Era una iglesia muy rara. Se entraba directamente a una especie de pasillo de hospital, aunque el recinto seguía siendo una iglesia porque todo era extrañamente solemne, porque se oía la misa por algún lado, porque casi podía verse pulular el microbio de la santidad. Recorrí un laberinto de pasillos, tratando de encontrar el centro. En lugar de eso, encontré a una señora con bata que fregaba el suelo de un corredor diáfano y al mismo tiempo misterioso (así lo sentí en aquel momento; ahora recuerdo que lo sentí así, pero me pregunto qué había en aquel pasillo que correspondiera con los adjetivos diáfano y misterioso). La señora pasaba su fregona mecánicamente, con lentitud, como pensando en otra cosa. Leí su nombre, que no recuerdo, en una chapa metálica que llevaba en el uniforme. Era un nombre extraño, una locura de consonantes y apenas un par de vocales solitarias. De pronto, la mujer impronunciable me miró (no sé si el verbo es realmente adecuado, dirigió hacia mí su rostro y fue más una orden que una mirada), y luego se volvió hacia una silla que había allí: supe que tenía que sentarme. Me dijo:
-Has pisado el suelo que acabo de fregar con esas zapatillas ridículas.

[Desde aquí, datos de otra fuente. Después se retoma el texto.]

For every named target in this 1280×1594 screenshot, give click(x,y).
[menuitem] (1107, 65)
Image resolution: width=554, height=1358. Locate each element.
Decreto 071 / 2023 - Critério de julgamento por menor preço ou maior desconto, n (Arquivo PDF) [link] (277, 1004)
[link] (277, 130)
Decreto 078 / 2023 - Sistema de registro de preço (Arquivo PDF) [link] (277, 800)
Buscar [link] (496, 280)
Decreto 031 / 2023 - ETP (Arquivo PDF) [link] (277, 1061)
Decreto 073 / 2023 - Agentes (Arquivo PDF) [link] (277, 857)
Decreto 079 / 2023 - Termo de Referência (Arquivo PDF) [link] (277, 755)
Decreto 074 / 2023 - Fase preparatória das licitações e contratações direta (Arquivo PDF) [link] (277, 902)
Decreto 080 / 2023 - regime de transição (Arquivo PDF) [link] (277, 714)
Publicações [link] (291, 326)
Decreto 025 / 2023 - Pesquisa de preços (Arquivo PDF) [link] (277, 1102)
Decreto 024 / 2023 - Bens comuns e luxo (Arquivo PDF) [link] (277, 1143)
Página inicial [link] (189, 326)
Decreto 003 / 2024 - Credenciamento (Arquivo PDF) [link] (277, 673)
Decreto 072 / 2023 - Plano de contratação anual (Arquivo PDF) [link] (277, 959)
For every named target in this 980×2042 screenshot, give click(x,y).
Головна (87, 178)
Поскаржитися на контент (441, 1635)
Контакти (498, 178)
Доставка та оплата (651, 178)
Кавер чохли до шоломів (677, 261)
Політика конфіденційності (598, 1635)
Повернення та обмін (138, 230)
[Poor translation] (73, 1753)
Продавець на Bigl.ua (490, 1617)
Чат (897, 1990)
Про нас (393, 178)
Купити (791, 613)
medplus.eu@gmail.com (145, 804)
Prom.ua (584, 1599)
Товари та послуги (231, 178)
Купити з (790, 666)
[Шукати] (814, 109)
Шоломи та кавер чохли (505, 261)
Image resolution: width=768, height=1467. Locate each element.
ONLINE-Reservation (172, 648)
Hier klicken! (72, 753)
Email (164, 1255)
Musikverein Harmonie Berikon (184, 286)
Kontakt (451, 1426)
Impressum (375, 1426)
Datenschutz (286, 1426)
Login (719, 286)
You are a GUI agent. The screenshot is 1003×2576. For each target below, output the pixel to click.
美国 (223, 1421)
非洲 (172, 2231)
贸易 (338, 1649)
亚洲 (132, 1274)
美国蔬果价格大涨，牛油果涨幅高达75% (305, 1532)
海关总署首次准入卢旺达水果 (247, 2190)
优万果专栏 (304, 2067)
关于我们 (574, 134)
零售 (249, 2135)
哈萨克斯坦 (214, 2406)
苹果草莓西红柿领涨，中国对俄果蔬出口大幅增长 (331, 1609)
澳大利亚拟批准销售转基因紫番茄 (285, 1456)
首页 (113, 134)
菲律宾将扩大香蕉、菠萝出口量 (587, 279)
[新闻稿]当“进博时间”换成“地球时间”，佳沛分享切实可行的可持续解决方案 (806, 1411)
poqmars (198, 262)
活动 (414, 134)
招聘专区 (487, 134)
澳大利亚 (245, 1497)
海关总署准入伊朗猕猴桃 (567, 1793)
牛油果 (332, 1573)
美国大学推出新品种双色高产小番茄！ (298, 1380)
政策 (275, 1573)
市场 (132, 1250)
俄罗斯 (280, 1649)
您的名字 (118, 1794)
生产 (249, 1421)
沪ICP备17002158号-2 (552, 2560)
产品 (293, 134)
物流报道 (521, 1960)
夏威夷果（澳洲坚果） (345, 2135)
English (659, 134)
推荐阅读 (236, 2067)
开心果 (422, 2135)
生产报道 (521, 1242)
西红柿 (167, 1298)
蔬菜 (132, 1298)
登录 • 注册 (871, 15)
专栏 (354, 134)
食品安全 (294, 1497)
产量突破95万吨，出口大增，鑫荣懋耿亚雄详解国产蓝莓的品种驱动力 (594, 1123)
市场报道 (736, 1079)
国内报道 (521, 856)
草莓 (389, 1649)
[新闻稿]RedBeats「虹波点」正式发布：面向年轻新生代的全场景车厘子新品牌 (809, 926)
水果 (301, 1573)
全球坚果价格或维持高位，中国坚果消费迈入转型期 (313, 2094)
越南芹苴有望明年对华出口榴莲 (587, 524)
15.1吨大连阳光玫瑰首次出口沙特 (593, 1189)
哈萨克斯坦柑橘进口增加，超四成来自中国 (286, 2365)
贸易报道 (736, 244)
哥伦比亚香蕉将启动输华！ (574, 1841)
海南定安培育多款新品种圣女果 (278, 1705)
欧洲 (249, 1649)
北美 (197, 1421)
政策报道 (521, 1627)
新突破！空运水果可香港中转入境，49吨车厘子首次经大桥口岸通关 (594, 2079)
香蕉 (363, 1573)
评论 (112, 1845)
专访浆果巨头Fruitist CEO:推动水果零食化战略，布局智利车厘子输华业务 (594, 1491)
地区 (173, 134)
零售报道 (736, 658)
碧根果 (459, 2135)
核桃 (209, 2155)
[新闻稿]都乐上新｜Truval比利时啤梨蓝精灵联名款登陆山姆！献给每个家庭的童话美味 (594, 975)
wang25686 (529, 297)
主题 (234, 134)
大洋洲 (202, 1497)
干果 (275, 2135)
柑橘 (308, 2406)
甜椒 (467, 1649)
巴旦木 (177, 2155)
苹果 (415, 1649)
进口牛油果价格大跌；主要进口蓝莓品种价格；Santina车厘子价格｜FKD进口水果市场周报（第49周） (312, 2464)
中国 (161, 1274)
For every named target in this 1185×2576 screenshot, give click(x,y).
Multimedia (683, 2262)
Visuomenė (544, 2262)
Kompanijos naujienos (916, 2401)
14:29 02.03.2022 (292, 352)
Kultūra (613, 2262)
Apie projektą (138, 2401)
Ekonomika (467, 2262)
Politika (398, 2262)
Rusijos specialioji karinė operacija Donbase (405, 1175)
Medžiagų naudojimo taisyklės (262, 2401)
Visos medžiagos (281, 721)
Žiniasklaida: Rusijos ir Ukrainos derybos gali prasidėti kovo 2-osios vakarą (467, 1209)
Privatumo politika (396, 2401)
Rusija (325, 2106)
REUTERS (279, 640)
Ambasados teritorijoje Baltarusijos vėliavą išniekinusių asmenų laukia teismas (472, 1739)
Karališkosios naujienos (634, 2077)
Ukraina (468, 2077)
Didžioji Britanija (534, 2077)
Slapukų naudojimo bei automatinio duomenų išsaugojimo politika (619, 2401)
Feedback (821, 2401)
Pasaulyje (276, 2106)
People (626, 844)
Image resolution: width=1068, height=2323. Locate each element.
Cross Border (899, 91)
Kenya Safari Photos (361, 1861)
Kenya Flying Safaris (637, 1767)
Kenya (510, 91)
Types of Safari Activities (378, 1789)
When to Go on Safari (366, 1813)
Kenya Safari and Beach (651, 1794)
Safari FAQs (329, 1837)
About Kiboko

 Su acento no era extranjero ni de aquí, o podía ser ambas cosas, pero era en cualquier caso extraño e ilocalizable, con algo de animal y algo de máquina. Pensé que, estando en una iglesia (donde lo sobrenatural es cotidiano), quizá el acento correspondiera, más que a una región del mundo, a una región de la teología. Lamenté desconocer la teología. Quizá hubiera podido determinar de qué región podía proceder aquella criatura. Me di cuenta de que sus ojos incoloros estaban demasiado abiertos y demasiado fijos, y sospeché que la mujer era ciega, y que acaso podía verlo todo. No dije nada. No podía negar que las zapatillas eran ridículas.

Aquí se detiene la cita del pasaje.